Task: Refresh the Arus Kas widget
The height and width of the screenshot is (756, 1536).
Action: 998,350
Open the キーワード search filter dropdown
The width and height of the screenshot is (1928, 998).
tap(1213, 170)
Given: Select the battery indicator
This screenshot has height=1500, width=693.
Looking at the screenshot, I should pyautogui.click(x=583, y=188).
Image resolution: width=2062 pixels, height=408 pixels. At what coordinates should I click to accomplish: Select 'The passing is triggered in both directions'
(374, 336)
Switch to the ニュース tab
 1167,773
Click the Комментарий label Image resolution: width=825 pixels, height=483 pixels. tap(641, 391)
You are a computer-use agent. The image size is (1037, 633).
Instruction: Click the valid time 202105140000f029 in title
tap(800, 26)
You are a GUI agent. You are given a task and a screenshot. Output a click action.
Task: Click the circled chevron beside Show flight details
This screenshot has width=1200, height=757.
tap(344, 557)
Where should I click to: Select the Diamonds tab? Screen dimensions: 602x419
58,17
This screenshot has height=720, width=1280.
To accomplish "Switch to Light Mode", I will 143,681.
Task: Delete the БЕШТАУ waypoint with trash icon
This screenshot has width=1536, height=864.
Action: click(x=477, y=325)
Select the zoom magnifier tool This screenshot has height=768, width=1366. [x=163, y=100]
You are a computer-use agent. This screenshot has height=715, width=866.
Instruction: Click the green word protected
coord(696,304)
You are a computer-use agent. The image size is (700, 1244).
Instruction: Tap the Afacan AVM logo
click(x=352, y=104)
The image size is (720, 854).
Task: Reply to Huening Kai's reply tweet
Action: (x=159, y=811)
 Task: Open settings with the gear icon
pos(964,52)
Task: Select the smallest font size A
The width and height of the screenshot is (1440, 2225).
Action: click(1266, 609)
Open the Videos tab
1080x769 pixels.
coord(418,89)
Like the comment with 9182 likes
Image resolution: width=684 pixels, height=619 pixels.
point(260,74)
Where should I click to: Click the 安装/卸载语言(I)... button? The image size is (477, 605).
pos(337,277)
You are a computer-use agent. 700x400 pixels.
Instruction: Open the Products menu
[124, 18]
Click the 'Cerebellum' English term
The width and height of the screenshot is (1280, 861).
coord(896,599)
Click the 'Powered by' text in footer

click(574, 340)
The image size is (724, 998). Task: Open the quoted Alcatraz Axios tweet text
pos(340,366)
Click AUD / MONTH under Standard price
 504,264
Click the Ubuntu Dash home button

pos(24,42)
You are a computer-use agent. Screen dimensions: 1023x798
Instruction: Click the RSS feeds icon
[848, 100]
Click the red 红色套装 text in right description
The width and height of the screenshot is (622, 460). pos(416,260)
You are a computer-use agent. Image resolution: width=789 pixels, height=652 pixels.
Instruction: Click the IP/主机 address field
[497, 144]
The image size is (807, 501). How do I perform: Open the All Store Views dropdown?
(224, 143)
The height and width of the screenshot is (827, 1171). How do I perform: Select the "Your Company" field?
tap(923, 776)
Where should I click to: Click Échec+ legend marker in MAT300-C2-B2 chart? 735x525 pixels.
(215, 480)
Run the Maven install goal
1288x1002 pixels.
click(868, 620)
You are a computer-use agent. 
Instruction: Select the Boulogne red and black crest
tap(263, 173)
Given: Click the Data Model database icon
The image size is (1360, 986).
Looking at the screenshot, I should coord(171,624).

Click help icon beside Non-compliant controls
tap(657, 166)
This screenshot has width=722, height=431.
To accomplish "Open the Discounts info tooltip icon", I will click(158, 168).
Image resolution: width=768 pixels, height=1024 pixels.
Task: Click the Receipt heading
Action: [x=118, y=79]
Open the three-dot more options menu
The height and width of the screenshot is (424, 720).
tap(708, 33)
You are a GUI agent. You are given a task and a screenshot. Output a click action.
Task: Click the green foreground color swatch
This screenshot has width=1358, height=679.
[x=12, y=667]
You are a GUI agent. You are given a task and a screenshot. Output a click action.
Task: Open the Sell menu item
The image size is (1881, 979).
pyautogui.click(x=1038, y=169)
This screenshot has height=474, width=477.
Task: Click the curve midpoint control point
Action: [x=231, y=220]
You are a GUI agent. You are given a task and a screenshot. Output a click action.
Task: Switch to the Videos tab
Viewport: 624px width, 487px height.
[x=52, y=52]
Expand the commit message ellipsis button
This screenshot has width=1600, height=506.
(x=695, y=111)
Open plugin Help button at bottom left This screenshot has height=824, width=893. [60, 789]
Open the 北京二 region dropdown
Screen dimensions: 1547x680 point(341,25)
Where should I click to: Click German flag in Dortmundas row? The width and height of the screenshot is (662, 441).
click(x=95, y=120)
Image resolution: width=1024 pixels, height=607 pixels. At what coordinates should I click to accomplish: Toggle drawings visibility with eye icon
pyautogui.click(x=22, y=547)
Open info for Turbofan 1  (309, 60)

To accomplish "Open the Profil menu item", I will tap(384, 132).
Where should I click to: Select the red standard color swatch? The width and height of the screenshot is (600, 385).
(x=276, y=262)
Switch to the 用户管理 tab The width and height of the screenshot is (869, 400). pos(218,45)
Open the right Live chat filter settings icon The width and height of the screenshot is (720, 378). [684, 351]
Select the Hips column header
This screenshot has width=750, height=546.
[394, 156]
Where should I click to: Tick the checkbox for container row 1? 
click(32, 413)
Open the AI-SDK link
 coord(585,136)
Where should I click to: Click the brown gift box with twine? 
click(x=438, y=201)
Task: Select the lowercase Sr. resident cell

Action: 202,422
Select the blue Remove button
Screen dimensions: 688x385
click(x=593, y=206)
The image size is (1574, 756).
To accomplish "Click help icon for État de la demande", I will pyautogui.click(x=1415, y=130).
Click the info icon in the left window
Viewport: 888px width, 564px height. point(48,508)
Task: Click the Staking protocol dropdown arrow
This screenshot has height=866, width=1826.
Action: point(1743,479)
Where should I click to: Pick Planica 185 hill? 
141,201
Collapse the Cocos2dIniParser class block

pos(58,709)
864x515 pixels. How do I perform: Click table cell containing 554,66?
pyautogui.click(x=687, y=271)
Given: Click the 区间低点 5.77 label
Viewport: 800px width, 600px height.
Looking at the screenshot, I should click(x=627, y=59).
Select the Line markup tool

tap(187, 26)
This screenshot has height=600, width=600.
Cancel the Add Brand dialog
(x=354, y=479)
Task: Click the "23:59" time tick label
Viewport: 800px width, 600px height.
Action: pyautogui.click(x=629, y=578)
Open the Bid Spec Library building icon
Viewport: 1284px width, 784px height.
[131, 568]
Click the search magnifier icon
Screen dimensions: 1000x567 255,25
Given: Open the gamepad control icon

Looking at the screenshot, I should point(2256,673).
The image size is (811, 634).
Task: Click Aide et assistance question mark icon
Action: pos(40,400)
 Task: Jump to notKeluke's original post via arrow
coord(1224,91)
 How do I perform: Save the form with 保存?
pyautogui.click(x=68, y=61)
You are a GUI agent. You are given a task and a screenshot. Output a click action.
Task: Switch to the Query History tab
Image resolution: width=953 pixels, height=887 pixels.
====
### WHAT IS NEEDED
For this exercise, find all lines in the records containing the word "label" and copy them.

### RESPONSE AREA
Click the Комментарий label Image resolution: width=825 pixels, height=483 pixels. tap(641, 391)
Given: Click the 区间低点 5.77 label
Task: Click the "23:59" time tick label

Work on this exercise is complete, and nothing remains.